States Moving on Health Insurance Exchanges
States are, by many accounts, “taking action to move the exchange ball down the field.”
Twenty-eight states have received establishment grants that will help them set up the state-run health insurance exchanges under the Affordable Care Act. Under the law, states must receive approval for their exchange by Jan. 1, 2013, and have the exchanges ready for operation by Jan. 1, 2014.
The goals of the exchanges include expanding health insurance coverage; promoting competition in the marketplace; providing affordable options to those who couldn’t previously afford health insurance; and improving quality in the health care system.
The exchanges will be state-based competitive marketplaces that allow individuals and small businesses to compare qualified health plans; determine eligibility for tax credits for private insurance or health programs like the Children’s Health Insurance Program, or CHIP; and easily enroll in a qualified health insurance plan that meets their needs.
Larsen said HHS expects to release the application for approval of state-run exchanges in late summer/early fall of 2012. The department will provide technical assistance to states throughout the process to have the exchanges approved by the 2013 deadline.
“We’ve been very encouraged with the level of activity in the states,” said Larsen.
Consider these numbers:
More than 40 states have contracted for the necessary background research in their markets, and 21 of them have completed the research as part of planning grants;
38 states have consulted with stakeholders, including insurance industry agents and brokers, as well as consumer groups;
36 states have initiated an information technology gap analysis—assessing their current IT platform to help them determine needed improvements or modifications to run a state-based health exchange--and 20 states have completed that analysis;
Around 20 states have developed governance models, and 13 have appointed some form of governing body to oversee their health insurance exchanges.
In states that miss the deadline or that choose not to run a health insurance exchange, the federal government will run one for them.
“Only if the state opts not to operate an exchange would HHS step in to operate the exchange,” said Larsen.
While the law sets certain requirements for the exchanges, Larsen said states have a lot of flexibility in determining how to implement an exchange that best fits their needs and is responsive to local market conditions.

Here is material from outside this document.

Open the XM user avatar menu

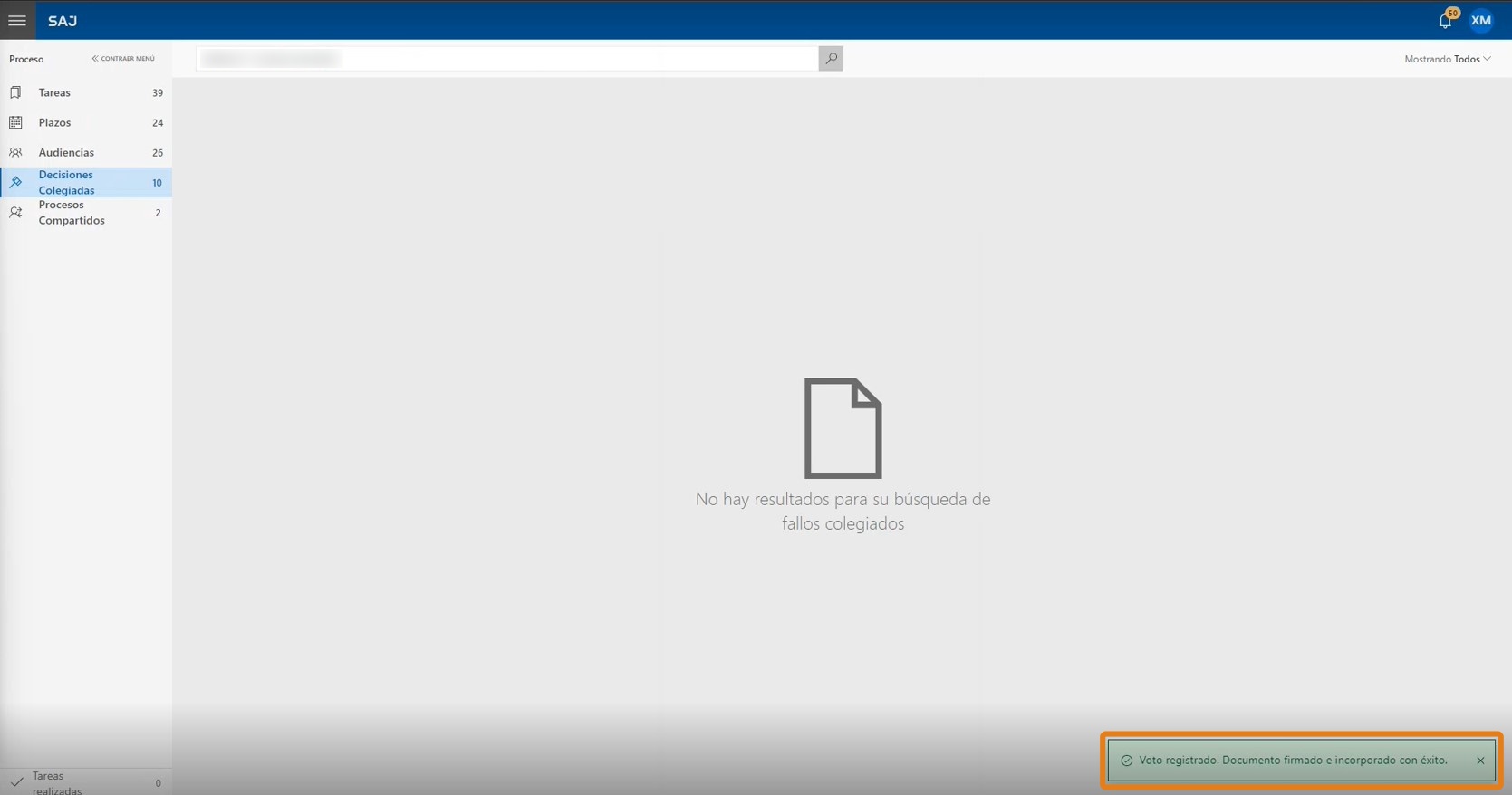[1481, 20]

That flexibility includes the structure of the exchange, selection of qualified health plans, network adequacy standards, marketing standards, and the role of agents and brokers in the exchange.

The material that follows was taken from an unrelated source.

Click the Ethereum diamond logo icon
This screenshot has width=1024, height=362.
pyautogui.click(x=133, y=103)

“They control their own destiny in setting up an exchange,” he said.
Larsen said he expects many states to take action in the 2012 legislative sessions, although action by the legislature is not a requirement for state participation.
“There’s a lot of opportunity there, and I think time as well, for states to take whatever necessary legal action they may have to take to get authority in place,” he said.
Larsen said the Affordable Care Act simply requires legal authority under state law to implement the exchange. That could be existing law, legislative action or executive order.
While states have the option of participating in an exchange operated by the federal government, if policymakers are interested in a state-run exchange, they would benefit by acting now.
“The benefit of moving forward now with an exchange is the availability of federal funding,” Larsen said. Those funds will be available through 2014. “After 2014, we are not going to be in a position to be able to make awards for a state exchange.”